The etiology of Köhler disease, like those of the other osteochondroses, is unknown, but the condition is thought to result from compressive stress-related injury at a critical time of growth.[6] Vascular insults, retarded bone age, and genetic predilection have also been implicated.[7]


Köhler disease is a rare condition thought to occur in less than 2% of the population.[6] However, no accurate epidemiologic figures are currently available for this condition. The disorder can begin very early, after age 2 years, but it is more frequent in children aged 5-10 years.[8] Köhler disease is far more common in boys than in girls; however, girls with this condition are often younger than boys with the disease are. This is probably due to the onset of ossification in girls, which occurs at age 18-24 months, whereas in boys, ossification occurs at age 24-30 months.
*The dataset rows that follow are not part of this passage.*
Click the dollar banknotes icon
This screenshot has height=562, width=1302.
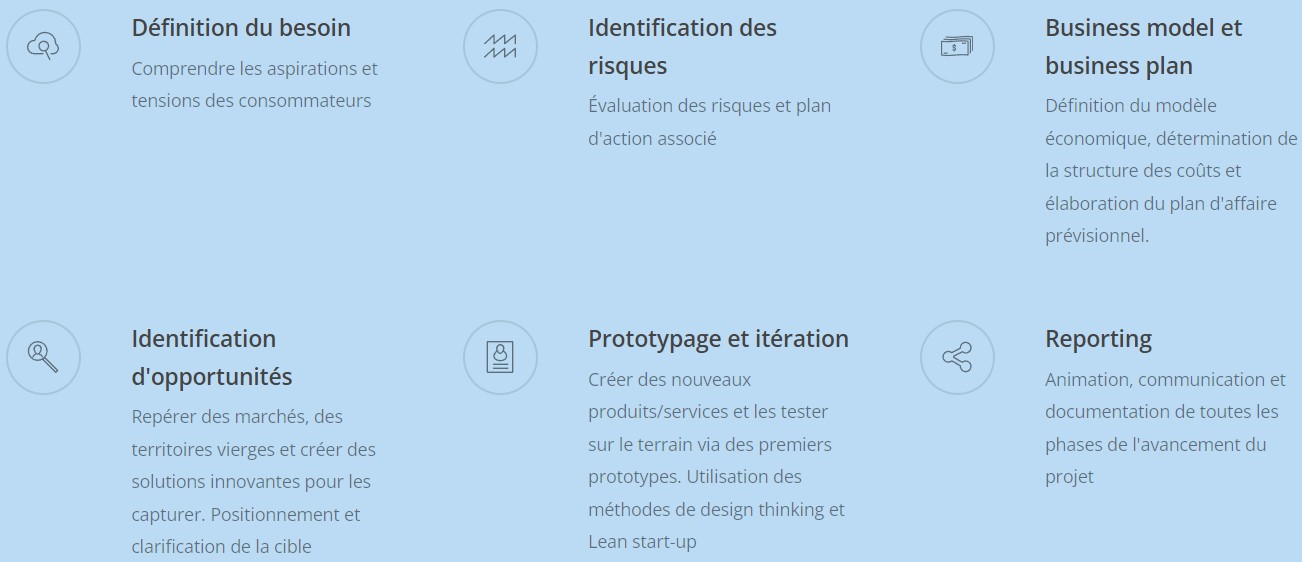pyautogui.click(x=957, y=46)
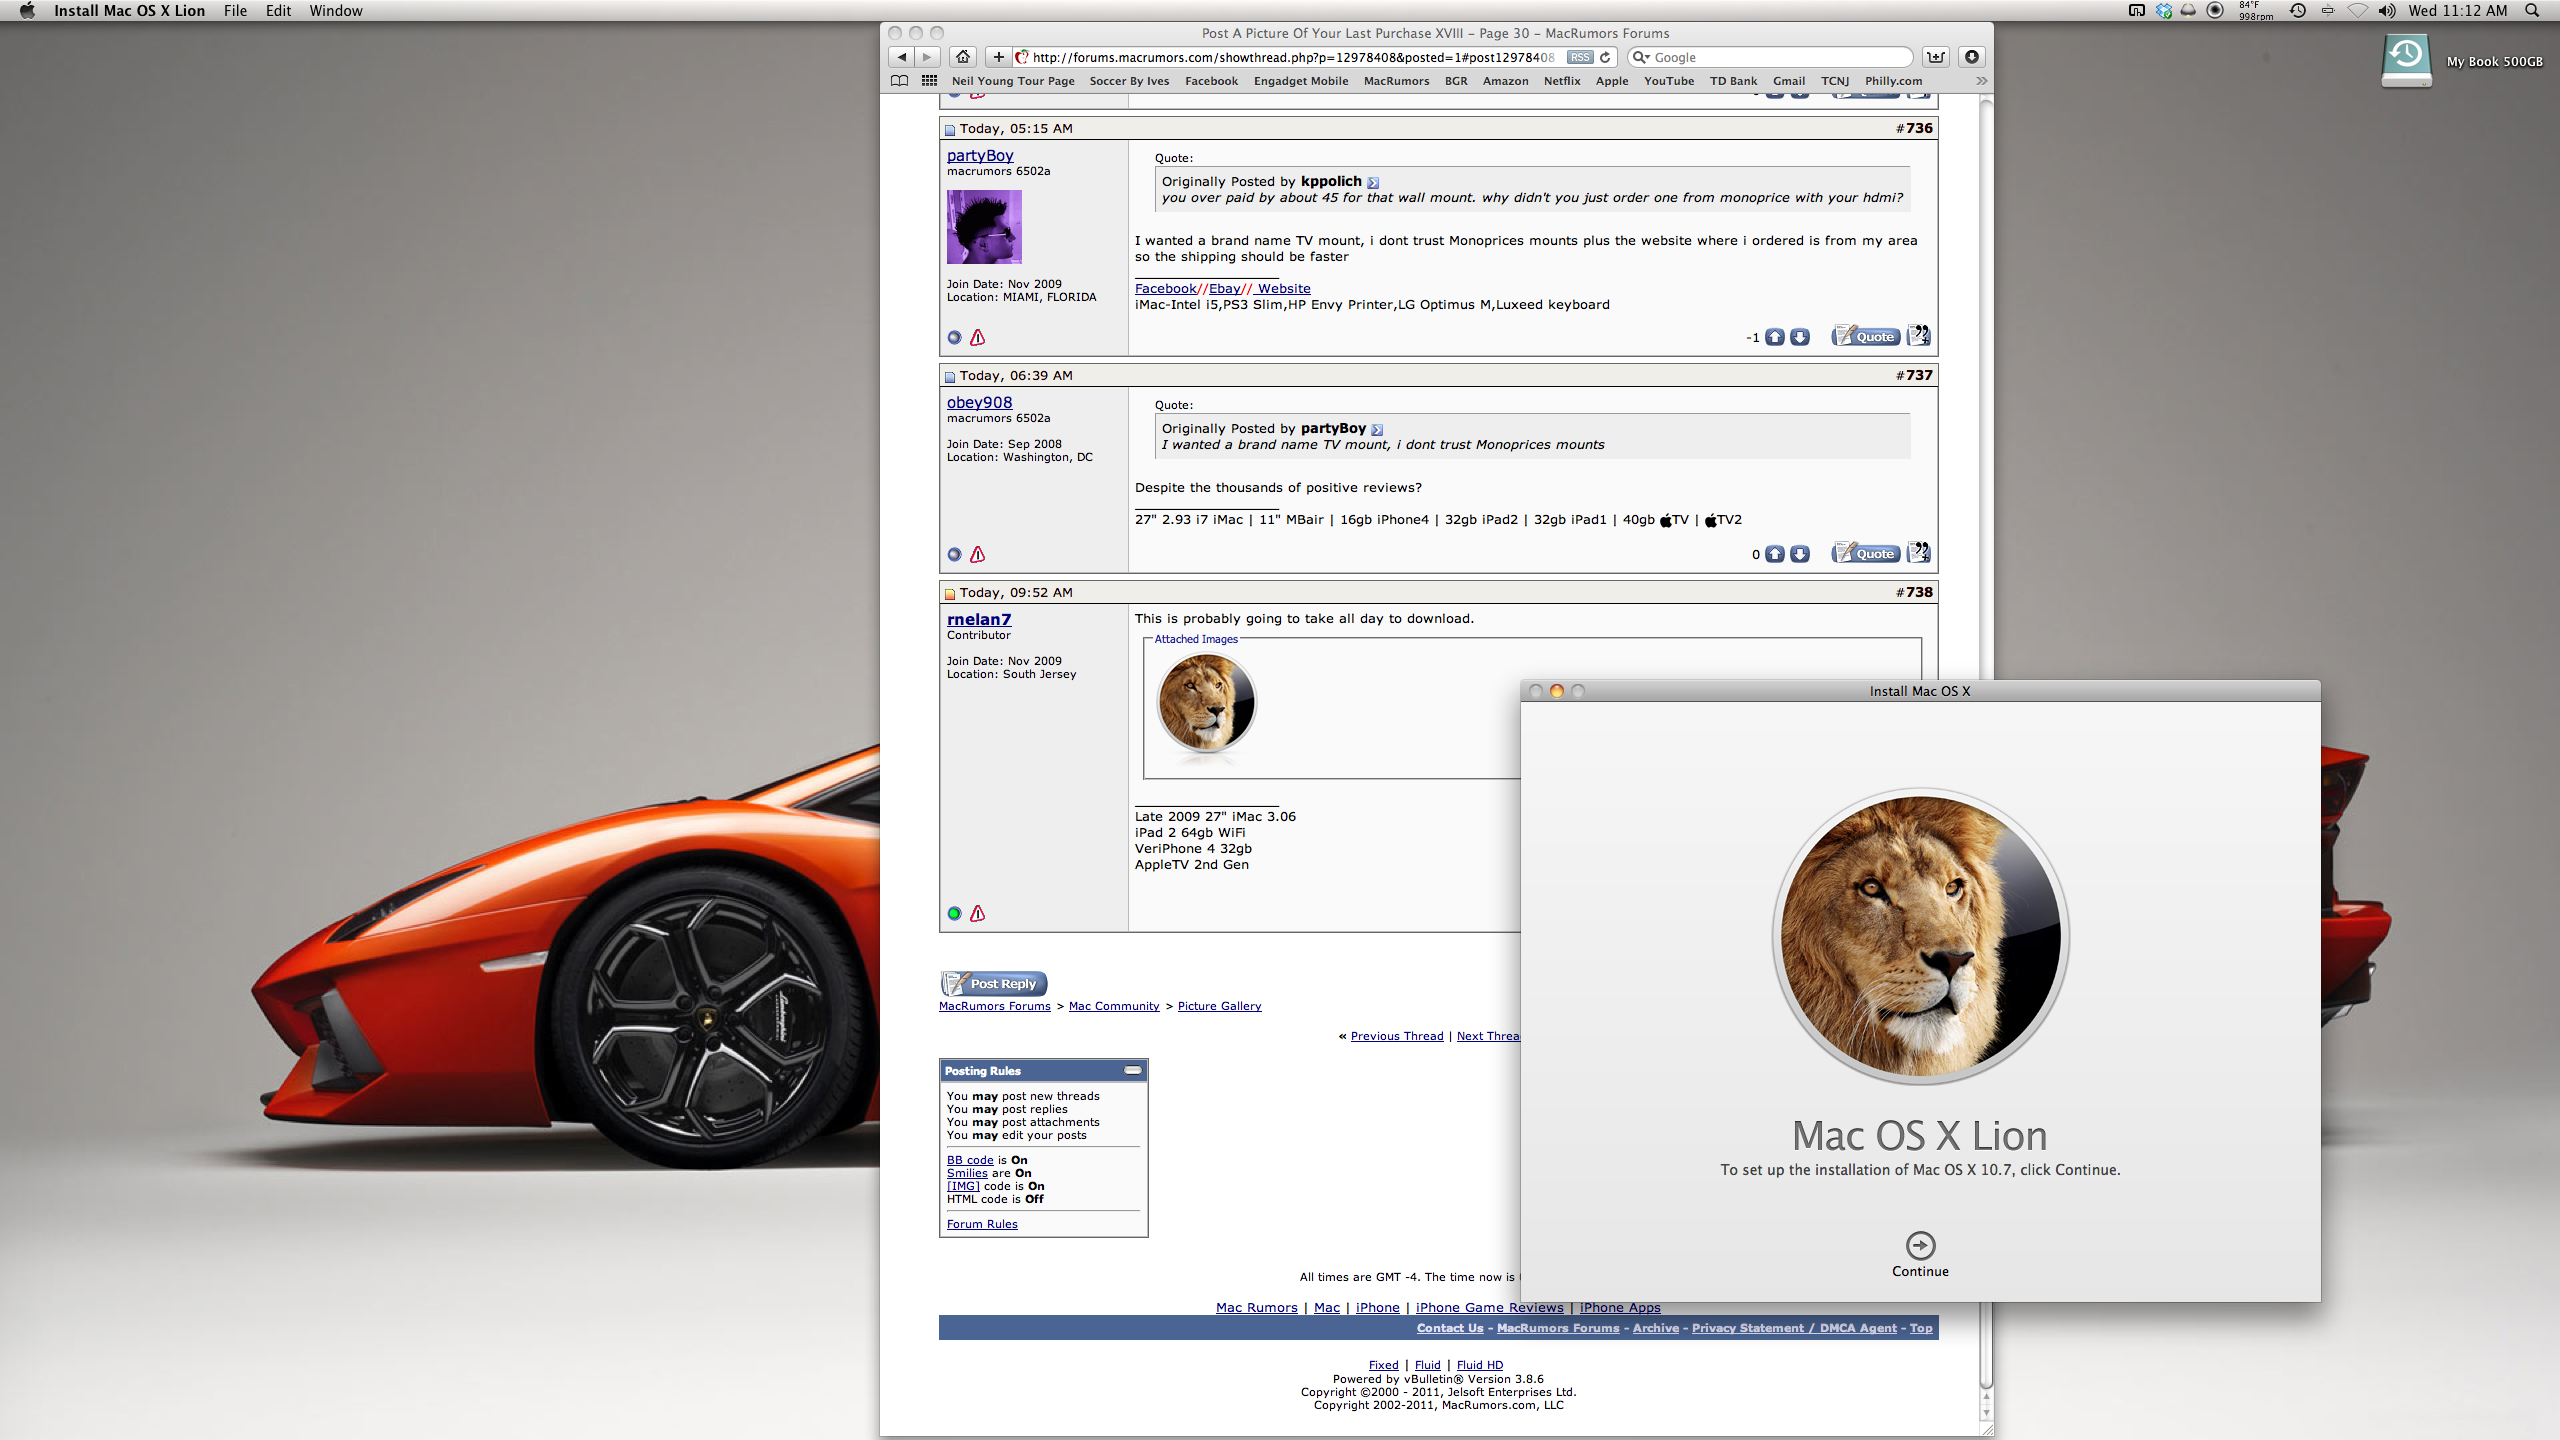Screen dimensions: 2560x1440
Task: Open the attached lion image thumbnail
Action: [1205, 703]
The evolution of the x-ray appearance in Köhler disease is variable. Normal x-rays may be obtained 6-18 months following onset. At adulthood, the navicular bone is expected to be normal. Patients recover excellent function.[9]



History and Physical Examination

In this uncommon condition, children present with an antalgic limp and local tenderness of the medial aspect of the foot over the navicular. The child can walk with an increased weight on the lateral side of the foot. Frequently, there is swelling and redness of the soft tissues.



Imaging Studies

Radiography is indicated in the workup of Köhler disease (see the first image below). The lateral view shows a flat tarsal scaphoid (see the second image below). The space between the talus and the cuneiforms is not decreased. Frequently, there is an irregular ossification of the tarsal navicular bone or radiologic changes that resemble Köhler disease, but the diagnosis must not be made in the absence of clinical signs.[10, 11]

Radiograph from 16-year-old patient who had Köhler Radiograph from 16-year-old patient who had Köhler disease. Normal x-rays at adulthood are the rule for Köhler disease.
Radiograph from patient with Köhler disease. Image Radiograph from patient with Köhler disease. Image is typical for this disease. Note flat aspect of tarsal scaphoid.

Bone scanning reveals decreased uptake of radionuclide in the right midtarsal area.[12] This study is not necessary for the diagnosis. In view of the radiation dose involved in nuclear medicine imaging, coupled with the limited diagnostic and prognostic benefit, bone scans should be considered contraindicated for the evaluation of this condition.[13]  

If pain persists for 6 months after appropriate treatment (to include casting), magnetic resonance imaging (MRI) or computed tomography (CT) should be considered for the purpose of excluding a tarsal coalition.[14]



Medical Therapy

A walking short leg cast with toe extension is recommended. Total cast time is approximately 6-8 weeks. The cast is better in moderate varus (10-15º) that is associated with moderate equinus (10-20º). In this position, the navicular is relaxed from posterior tibialis strain. Arch supports can be prescribed after the cast period and used for an average of 6 months. In mild cases, soft arch supports may be the only treatment necessary.

Surgery is not indicated for Köhler disease. 


In 1984, Ertel and O'Connell reported a case of acquired talonavicular coalition that followed avascular necrosis (AVN) of the tarsal navicular bone.[15] This complication is very rare.

Long-Term Monitoring

In treated patients, symptoms may last less than 3 months.[11]  In untreated patients, symptoms may be present for 15 months. Because immobilization in a short leg cast decreases the duration of symptoms, treating all patients for at least 6 weeks is recommended.

If pain persists after a 6-week period of casting, a new cast must be applied for 6 supplementary weeks.[16]  If pain does not disappear after the cast period, other causes of foot pain, including talar coalition or an accessory navicular, should be investigated.[17]